Luang Prabang Festival: Malaysia's 'Redha' Takes Top Prize
The growing Southeast Asian event featured an expanded program this year, spanning 32 screenings, panel discussions, live music, exhibitions and an educational endeavor hosted by the Tribeca Film Institute — all of it taking place in the shadow of historic Buddhist temples.
The Luang Prabang Film Festival, a boutique event showcasing emerging cinematic voices from Southeast Asia, wrapped up its eighth annual edition this week, honoring Malaysian film Redha with the audience choice award.
Held annually amid the historic Buddhist temples of Luang Prabang, Laos, a UNESCO World Heritage town, this year's LPFF featured an expanded lineup of 32 feature films, four programs of shorts, exhibitions and performances, and a talent lab hosted by the Tribeca Film Institute.
The event's big winner, Redha, follows the story of Alina and Razlan, who discover that their only son is autistic and must confront the harsh realities of raising a child disabled by a condition they know little about. The film was directed by Tunku Mona Riza, who attended the festival for the screening and participated in a Q&A with the audience, as well as a public panel discussion on Muslim voices in Southeast Asia. This year's audience choice award was decided by a five-star online rating system that allowed viewers to submit their votes by smart phone after screenings.
All of LPFF's screenings and events are free and open to the public. At night, some of the showings take place in the open air in the heart of Luang Prabang's public market, drawing large numbers of families and villagers from the surrounding community. Luang Prabang has no working cinemas, so it's not uncommon for some attendees to see their first movie on the big screen at the festival. Accompanying the headline screenings were concerts from popular Lao singers Touly and Ola Black Eyes — "a platform for these performers to showcase their talents to an international audience," the LPFF's organizers said.

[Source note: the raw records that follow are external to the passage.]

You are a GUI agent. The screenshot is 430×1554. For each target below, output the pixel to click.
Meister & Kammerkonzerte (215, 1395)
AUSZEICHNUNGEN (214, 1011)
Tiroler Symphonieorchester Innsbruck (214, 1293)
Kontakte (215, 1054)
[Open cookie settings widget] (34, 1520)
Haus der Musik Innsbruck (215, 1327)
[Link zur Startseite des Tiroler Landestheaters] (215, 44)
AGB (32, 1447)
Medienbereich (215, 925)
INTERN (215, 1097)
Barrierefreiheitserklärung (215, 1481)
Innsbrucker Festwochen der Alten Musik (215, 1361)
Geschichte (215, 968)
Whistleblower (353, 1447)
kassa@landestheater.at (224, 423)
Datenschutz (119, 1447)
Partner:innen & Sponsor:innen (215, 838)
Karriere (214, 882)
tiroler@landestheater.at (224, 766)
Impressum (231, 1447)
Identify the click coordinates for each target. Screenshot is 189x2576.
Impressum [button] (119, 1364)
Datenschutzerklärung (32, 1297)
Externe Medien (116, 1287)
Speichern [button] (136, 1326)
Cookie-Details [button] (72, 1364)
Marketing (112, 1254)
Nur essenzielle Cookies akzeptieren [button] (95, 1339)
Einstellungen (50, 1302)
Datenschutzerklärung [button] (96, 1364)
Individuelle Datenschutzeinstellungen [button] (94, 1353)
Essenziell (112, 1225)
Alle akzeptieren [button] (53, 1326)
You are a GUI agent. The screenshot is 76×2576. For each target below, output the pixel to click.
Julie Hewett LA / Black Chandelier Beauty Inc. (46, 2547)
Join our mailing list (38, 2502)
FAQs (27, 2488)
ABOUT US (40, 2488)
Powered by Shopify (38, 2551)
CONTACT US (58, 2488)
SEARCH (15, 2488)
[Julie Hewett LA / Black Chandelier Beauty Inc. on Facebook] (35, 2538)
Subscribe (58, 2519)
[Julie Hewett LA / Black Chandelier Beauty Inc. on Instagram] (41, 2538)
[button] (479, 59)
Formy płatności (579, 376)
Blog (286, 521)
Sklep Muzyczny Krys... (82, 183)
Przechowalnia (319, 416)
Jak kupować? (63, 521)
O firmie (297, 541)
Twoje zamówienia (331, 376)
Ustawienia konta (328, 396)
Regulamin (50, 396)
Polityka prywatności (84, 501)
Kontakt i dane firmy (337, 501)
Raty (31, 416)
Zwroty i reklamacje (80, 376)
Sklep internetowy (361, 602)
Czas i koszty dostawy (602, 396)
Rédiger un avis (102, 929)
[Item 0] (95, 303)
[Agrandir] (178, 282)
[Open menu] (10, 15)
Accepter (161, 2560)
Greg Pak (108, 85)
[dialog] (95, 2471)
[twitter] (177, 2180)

LPFF's 2017 country in focus, or "Spotlight," was Thailand, with a full day of programming devoted to screenings and industry discussions of the issues faced by Thai filmmakers today. LPFF’s rich program of shorts — a particularly valuable set of platforms given the nascent state of the region's film communities — included: a selection from the 2017 Vientianale Short Film Competition that showcased budding talent in Laos; Thai shorts to complement the festival's Thailand Spotlight; the top films from a Youth and Agroecology Short Film Competition held by LPFF and the Agroecology Learning alliance in Southeast Asia; and recent award winners on Viddsee, an online video platform featuring short films from across Asia.
The LPFF Talent Lab, now in its second year, included 10 film projects from six ASEAN nations. The lab, which was extended to two days this year, included a pitching workshop led by Bryce Norbitz and Molly O’Keefe from the Tribeca Film Institute.
A live pitching forum followed the training session, with feedback provided by a jury comprised of filmmaking professionals from around the world, such as Oscar-winning American producer Kenneth Lipper and Jeremy Sim of Singapore-based media investment firm Aurora Media Holdings, among others.
The jury selected Lao-Filipino project Raising a Beast to attend the TFI Network market during the 2018 Tribeca Film Festival in New York, where TFI will introduce the filmmakers to editors, distributors and financiers, mentoring the Southeast Asian team through the completion of the film. Written and directed by Xaisongkham Induangchanty (Laos) and produced by Abigail Lazaro (Philippines), Raising a Beast tells the story of two Hmong siblings, Ying and Neng, who are blessed with beautiful voices and dream of moving to the city to become singers one day. When their father refuses to sell the family's prized bull to help pay for Neng’s education in the city, Ying becomes a bull trainer to cover her brother’s expenses.
The Talent Lab's other winner was Filipino project Cat Island, pitched by Siege Ledesma (director, writer) and Ang Alemberg (producer). The project received the Aurora Producing Award of $10,000 to go toward production expenses. The film follows a young Filipino woman who makes a personal pilgrimage to Japan's real-life, Cat Island, an eccentric isle mysteriously overrun with felines.
Another new addition to the festival’s program in 2017 was a documentary production workshop organized by the U.S. Mission to ASEAN and the American Film Showcase. Filipino-American filmmaker Ramona Diaz (Imelda) and Patrick Shen (Flight from Death: The Quest for Immortality) led a five-day workshop with 14 participants from the Young Southeast Asian Leaders Initiative, who collectively produced four short documentaries during the week.
Bringing a dose of grass-roots cinematic activism to the proceedings was an exhibition of photographs by American photographer and documentarian Philip Jablon. A tireless campaigner for the preservation of Southeast Asia's heritage movie theater architecture, Jablon spent February and March of 2016 researching and photographing the movie theaters of Myanmar, a nation experiencing an overall rebirth of cinema-going. A selection of the photos were presented in Luang Prabang as the latest chapter in Jablon's long-running Southeast Asia Movie Theater Project.